Ghouls, like their rotting undead counterparts, required warm flesh to feed upon, though being quasi-alive meant that they did not rot without it; they merely starved. They were also undisciplined, cowardly things. Brave in ambush or numbers, they were quick to break and easy to rout in battle without the will of an undead lord pounding in their skulls.
Vampires were the citizenry of the undead realms – they could eat as mortals did, but to retain their vitality and power, they supped upon blood. They preferred human prey, since drinkers who fed too much upon the blood of animals slowly warped into beast-like half-breeds. Quite literally, they were what they ate. Those newly-turned or without restraint would tear their victims open, messily drinking every incarnadine drop that they could, but those who were more in control of themselves needn’t kill or even permanently harm their prey.
The transformation into such a being was called the burning. It was painful beyond measure. Many died; still others were driven mad by their newfound hunger and it was said Nekerya herself chose who survived. It was this searing hunger, the never-quenched predatory drive to hunt and slay, that had given rise to a more colloquial name: ‘pyres’.

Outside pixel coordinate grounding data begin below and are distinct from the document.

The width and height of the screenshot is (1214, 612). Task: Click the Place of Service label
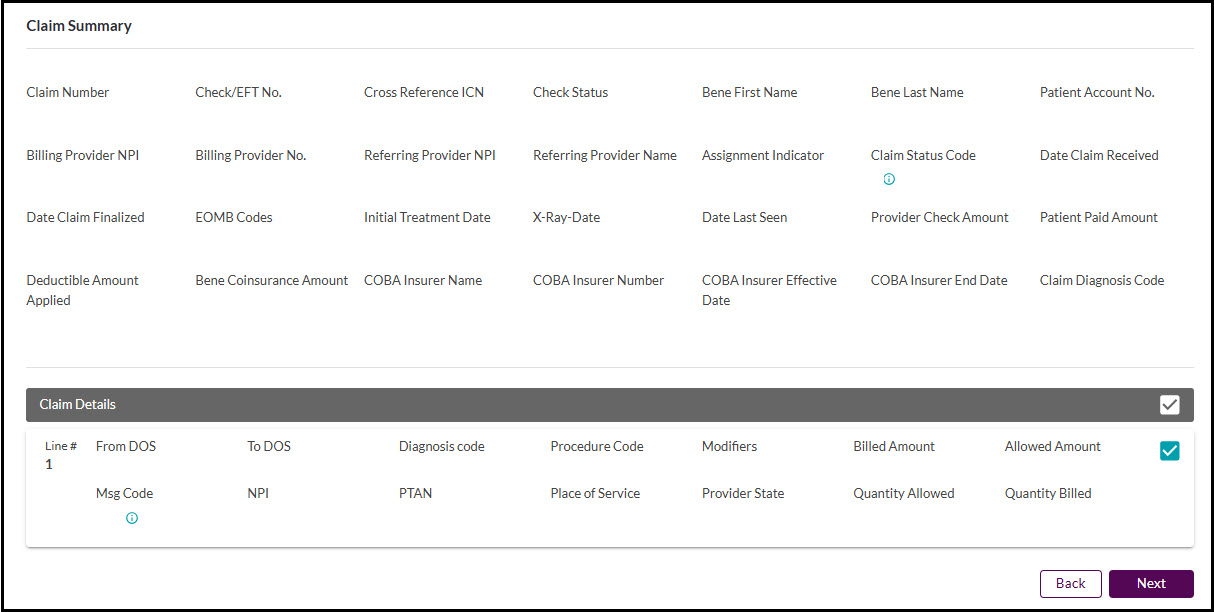[594, 493]
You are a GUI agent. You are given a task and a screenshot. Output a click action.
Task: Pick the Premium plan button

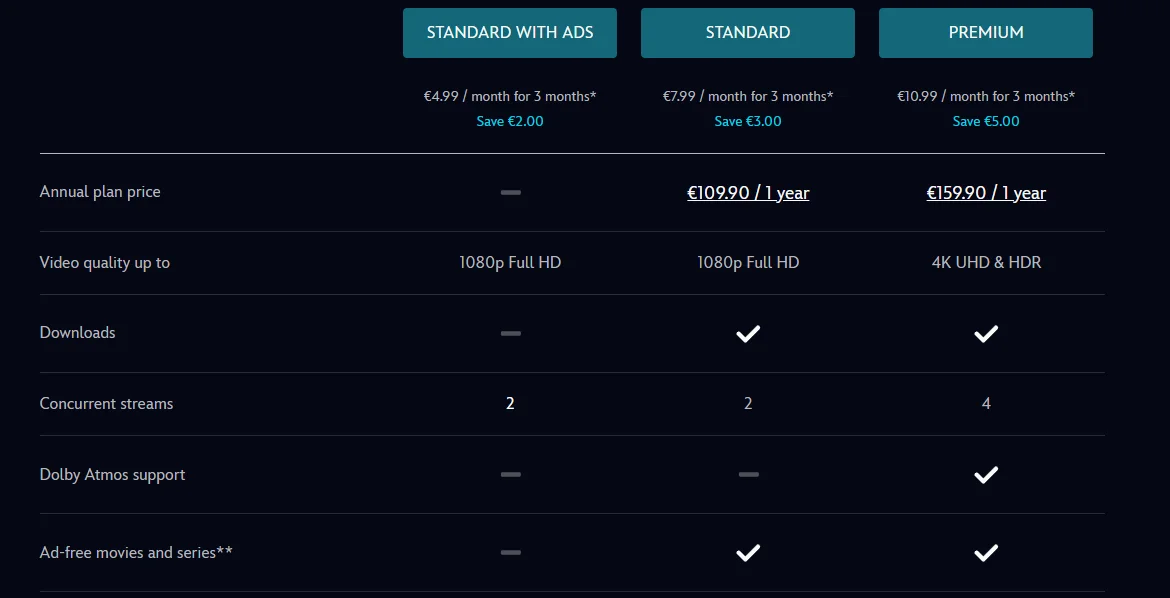click(986, 33)
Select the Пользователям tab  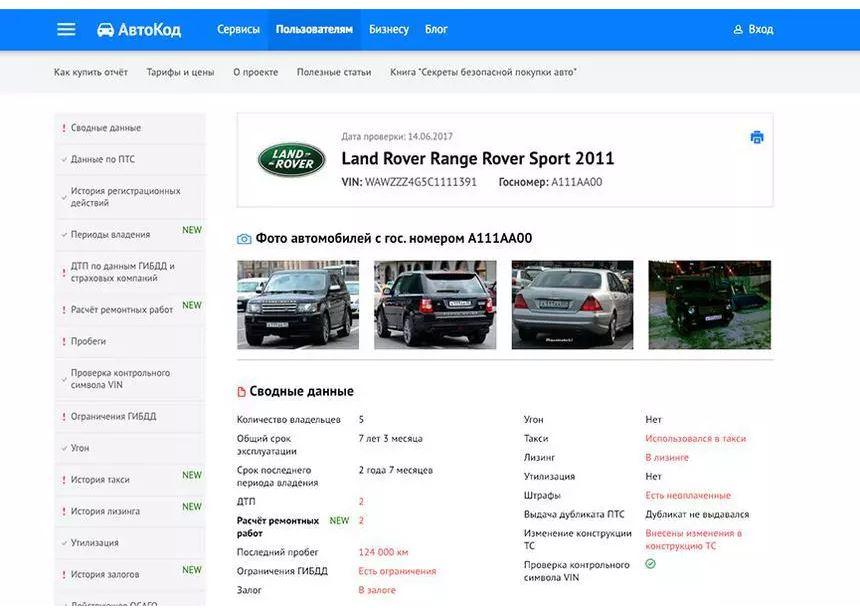tap(314, 30)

Coldbloods had the most rarified tastes of all the undead and though like the pyres, they could eat as mortals could, such meals did nothing for them aside from the pleasure of taste. What provided their vigour were the lives that they drained from their victims. Not the souls, as many wagging tongues claimed, but the vital essence of the person, the energy of life itself. Unlike the feeding habits of the hemovoric lesser kin, a Coldblood would almost certainly kill their prey with every feeding. It was possible for a healthy and strong person to survive the feeding, if the Coldblood was careful, but not without cost. Without this repast, Coldbloods would not die, but they would age, weaken and wither. Though they did not twist and mutate as pyres who’d fed too much upon animals did, lower creatures’ essences remained unsatisfying fare for a Coldblood.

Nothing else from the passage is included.